Could you rescale the stretch from the line containing "Task: Open the" through the end of the records, keeping the requests, multiplying every coordinate in the answers by 0.55, and rounding each to a whole number, with halves rounded up? Leave the pictures out of your answer.

* start Data section *

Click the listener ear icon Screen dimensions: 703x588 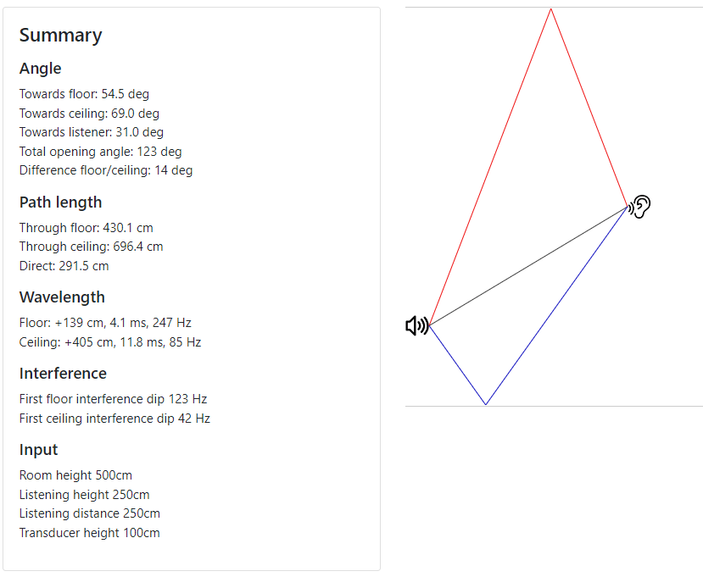click(x=639, y=207)
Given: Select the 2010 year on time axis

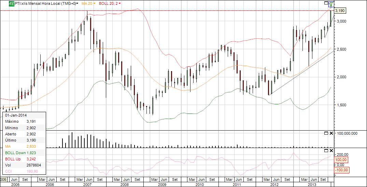Looking at the screenshot, I should 200,185.
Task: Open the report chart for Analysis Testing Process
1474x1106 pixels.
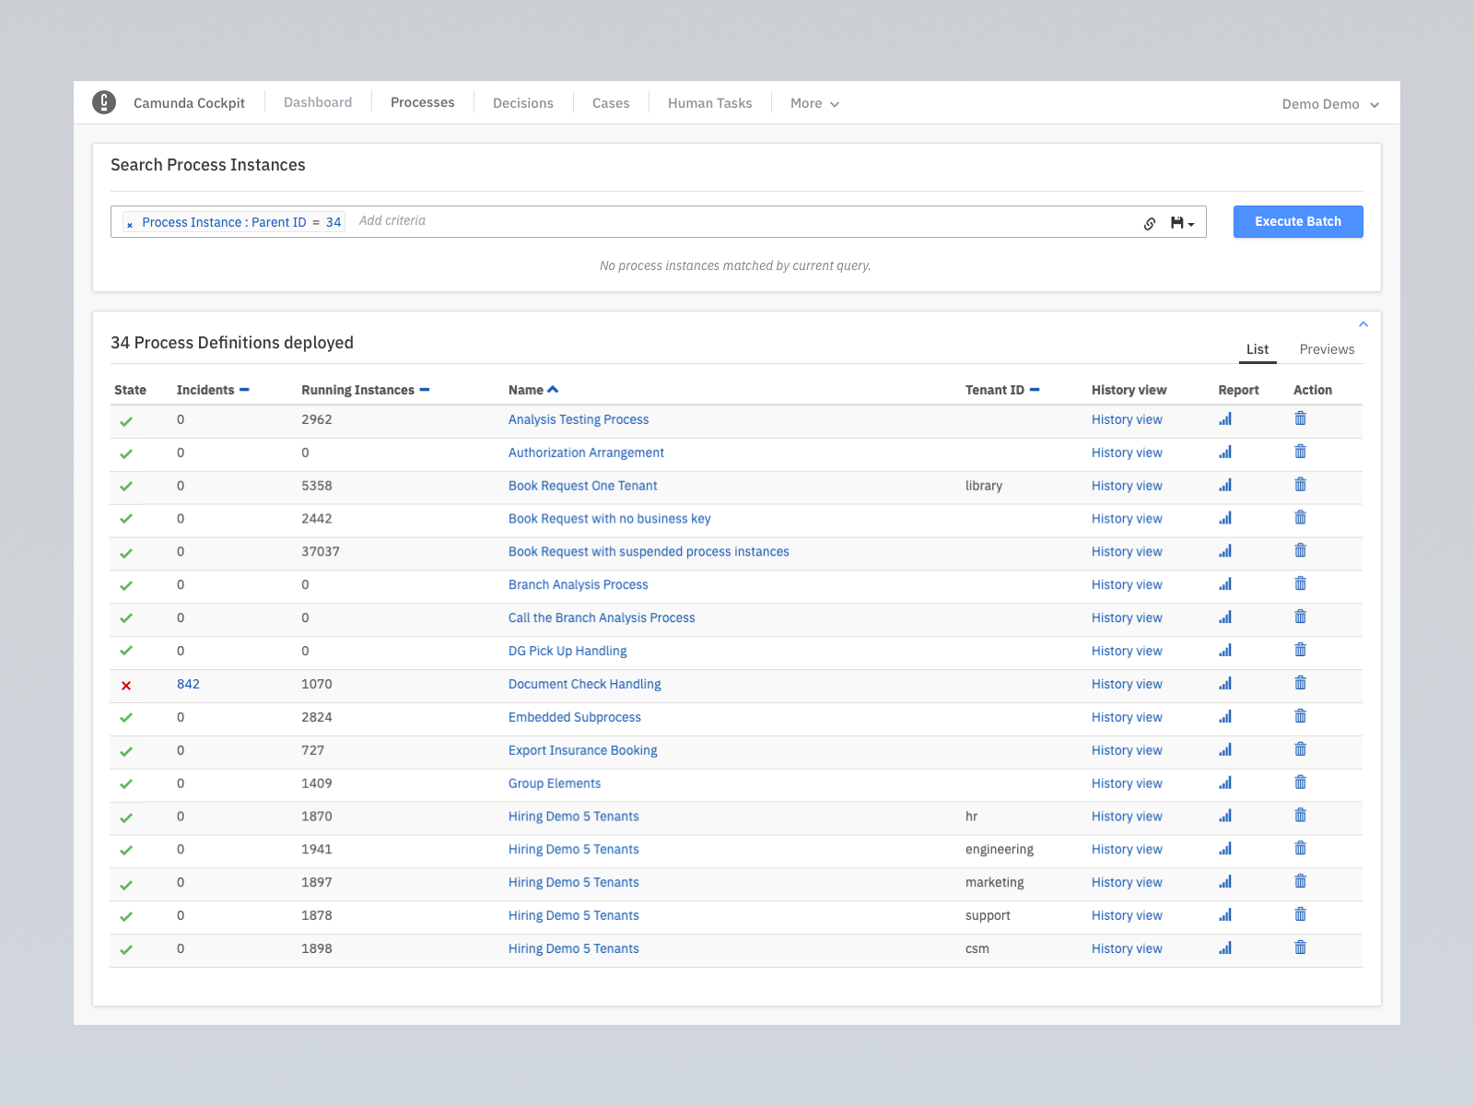Action: 1224,418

* end Data section *

**Answer for the task:**
Task: Open the report chart for Analysis Testing Process
1474x1106 pixels.
Action: 673,230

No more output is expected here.